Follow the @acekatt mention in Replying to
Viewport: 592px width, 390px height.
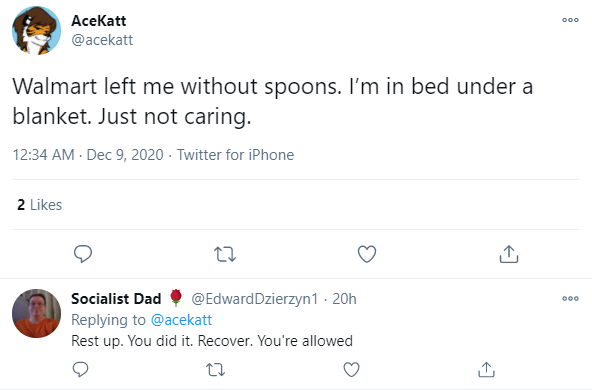coord(181,320)
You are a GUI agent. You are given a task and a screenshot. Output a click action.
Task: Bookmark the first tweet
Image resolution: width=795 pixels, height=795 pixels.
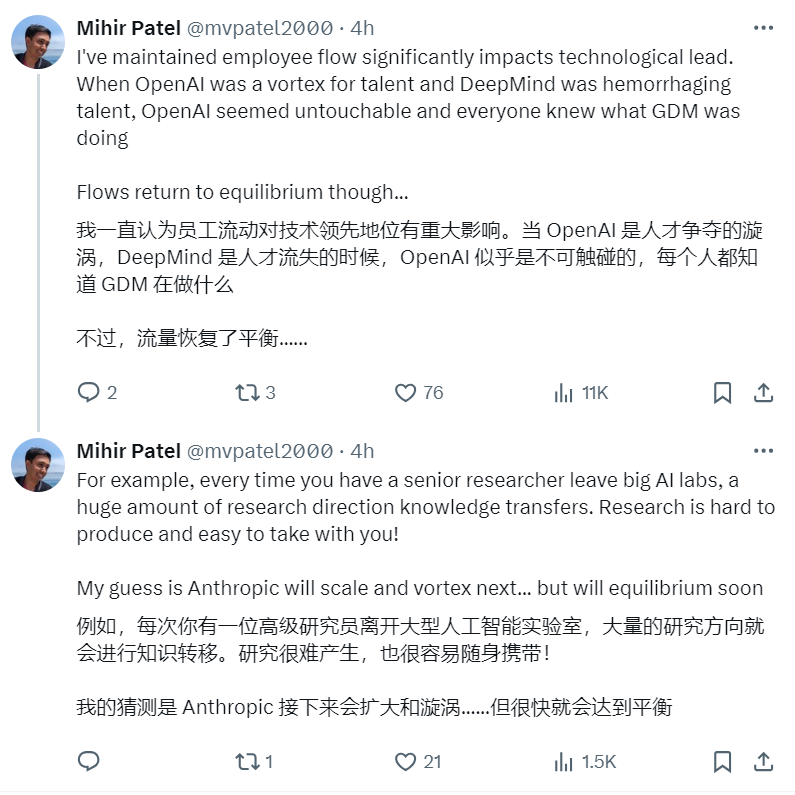722,393
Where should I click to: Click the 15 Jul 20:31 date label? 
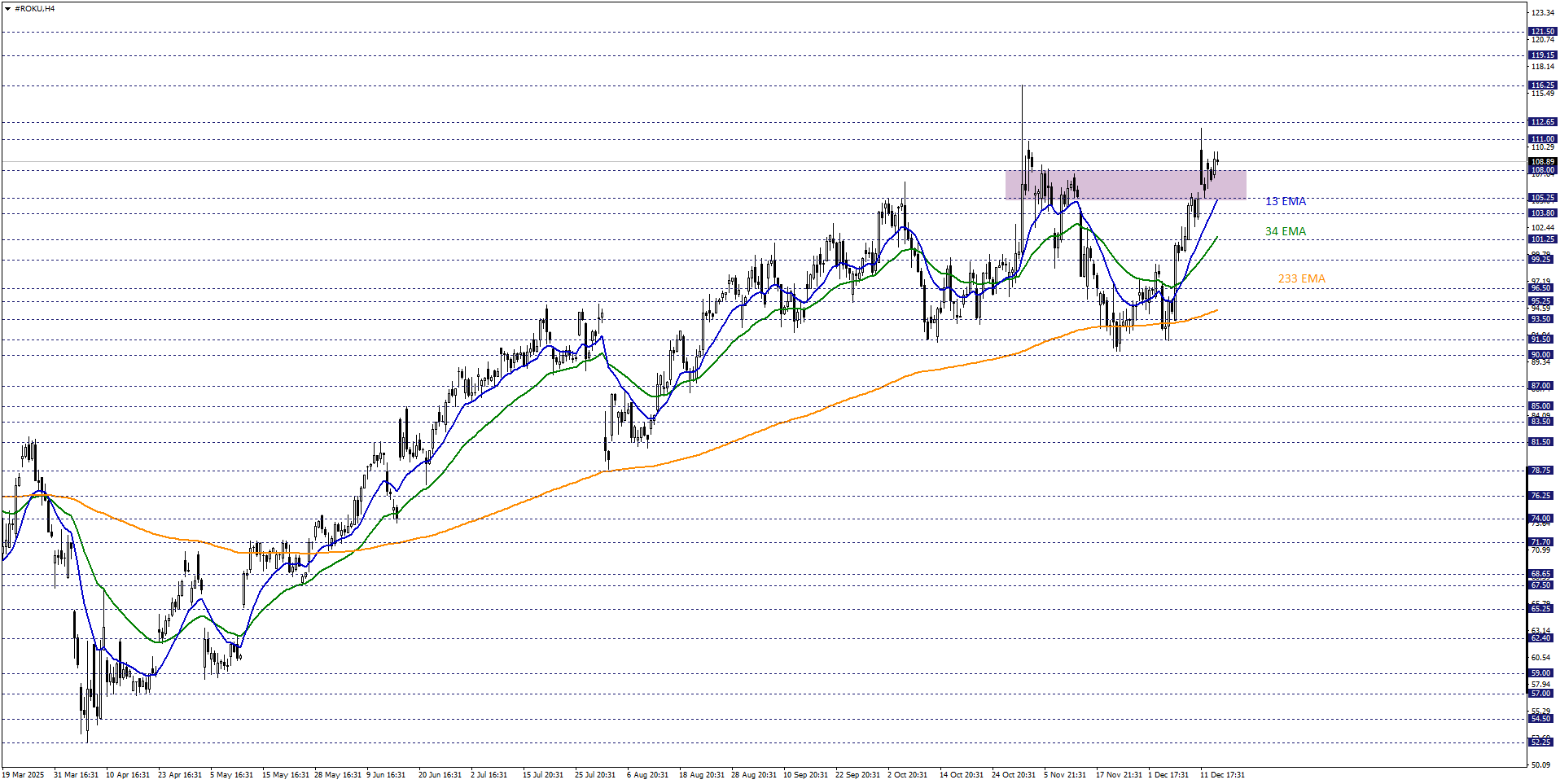click(542, 775)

INSTRUCTIONS FOR THE TASK -
An exact copy of the whole listing is required, minus the pictures.

THE ANSWER -
Follow the @acekatt mention in Replying to
Viewport: 592px width, 390px height.
coord(181,320)
You are a GUI agent. You are given a task and a screenshot. Output a click action.
Task: Bookmark the first tweet
Image resolution: width=795 pixels, height=795 pixels.
722,393
Where should I click to: Click the 15 Jul 20:31 date label? 
click(542, 775)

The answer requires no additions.